Cuando una realidad es tan abrumadoramente injusta, la comedia, la sátira e incluso el esperpento pueden ser la manera de afrontarla en un relato.
El cómic francés que esta película adapta es una farsa desatada en la que todo lo que se cuenta es, por desgracia, real. Uno de los tiranos más sanguinarios de la historia muere inesperadamente el 5 de marzo de 1953 en la dacha en la que vivía desde hacía 20 años.
Y el terror delirante, la persecución maniaco-compulsiva, el desprecio por la vida y la justicia, con que Stalin y su camarilla han dirigido un inmenso país (la URSS) y con el que han metido la mano en todo el mundo de la posguerra mundial se apodera de la escena. Sus colaboradores más cercanos sorprendidos por una muerte no programada, conspiran para hacerse con el poder y guardar la noticia de la muerte para darla de la forma que más convenga.

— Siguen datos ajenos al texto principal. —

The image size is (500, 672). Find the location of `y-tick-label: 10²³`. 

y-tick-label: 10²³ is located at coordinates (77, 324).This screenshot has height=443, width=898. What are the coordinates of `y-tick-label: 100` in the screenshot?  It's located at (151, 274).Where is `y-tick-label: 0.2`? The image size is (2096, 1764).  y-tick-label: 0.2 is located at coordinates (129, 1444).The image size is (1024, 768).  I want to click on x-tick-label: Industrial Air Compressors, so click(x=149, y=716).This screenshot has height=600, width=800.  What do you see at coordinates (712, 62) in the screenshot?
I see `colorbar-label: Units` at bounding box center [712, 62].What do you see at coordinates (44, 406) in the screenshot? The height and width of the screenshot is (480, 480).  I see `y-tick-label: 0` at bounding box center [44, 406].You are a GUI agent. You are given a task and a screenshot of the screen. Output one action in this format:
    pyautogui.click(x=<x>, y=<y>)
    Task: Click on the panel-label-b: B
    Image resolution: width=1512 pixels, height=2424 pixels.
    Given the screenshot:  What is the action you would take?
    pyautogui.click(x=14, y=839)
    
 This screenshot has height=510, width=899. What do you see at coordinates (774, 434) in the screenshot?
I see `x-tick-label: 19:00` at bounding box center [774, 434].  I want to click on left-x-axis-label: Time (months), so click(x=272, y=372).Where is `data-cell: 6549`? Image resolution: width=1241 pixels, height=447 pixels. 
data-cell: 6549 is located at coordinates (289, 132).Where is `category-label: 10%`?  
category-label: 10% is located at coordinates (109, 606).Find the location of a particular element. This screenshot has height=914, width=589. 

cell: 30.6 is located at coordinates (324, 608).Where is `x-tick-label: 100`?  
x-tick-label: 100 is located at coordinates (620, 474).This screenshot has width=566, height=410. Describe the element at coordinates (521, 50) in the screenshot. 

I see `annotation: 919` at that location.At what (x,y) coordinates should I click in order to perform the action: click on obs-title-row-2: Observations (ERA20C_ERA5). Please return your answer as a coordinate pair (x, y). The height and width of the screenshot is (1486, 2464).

Malenkov, Jrushchov, Beria, Molotov, Mikoyan, Bulganin, Svetlana –la hija de Stalin– son los protagonistas de la película del escocés Armando Iannucci (In the Loop), que cuenta con un grupo de actores conocidos que logran imprimir el tono disparatado a una situación demencial, de teatro del absurdo.
Como en casi todos los esperpentos, hay algún momento chusco y situaciones que pueden cansar por su histrionismo: se hacen largos los 106 minutos que debieran ser 90. Pero la película es valiosa, tiene chispa y talento, ayuda a conocer una historia terrible.
Cuando se ha cumplido un siglo de una revolución que postuló la necesidad de una dictadura transitoria –un mal menor–, es aterrador rememorar que se prolongó setenta años, guiada por el mantra: “todo por el pueblo, sin el pueblo”, o mejor: liquidando a los millones que no encajan en el modelo de pueblo de unos iluminados dogmáticos. La purga, el terror, la reeducación, el neolenguaje, la nueva moral: hacer esclavos sumisos, tanto o más que en los peores momentos del peor zarismo.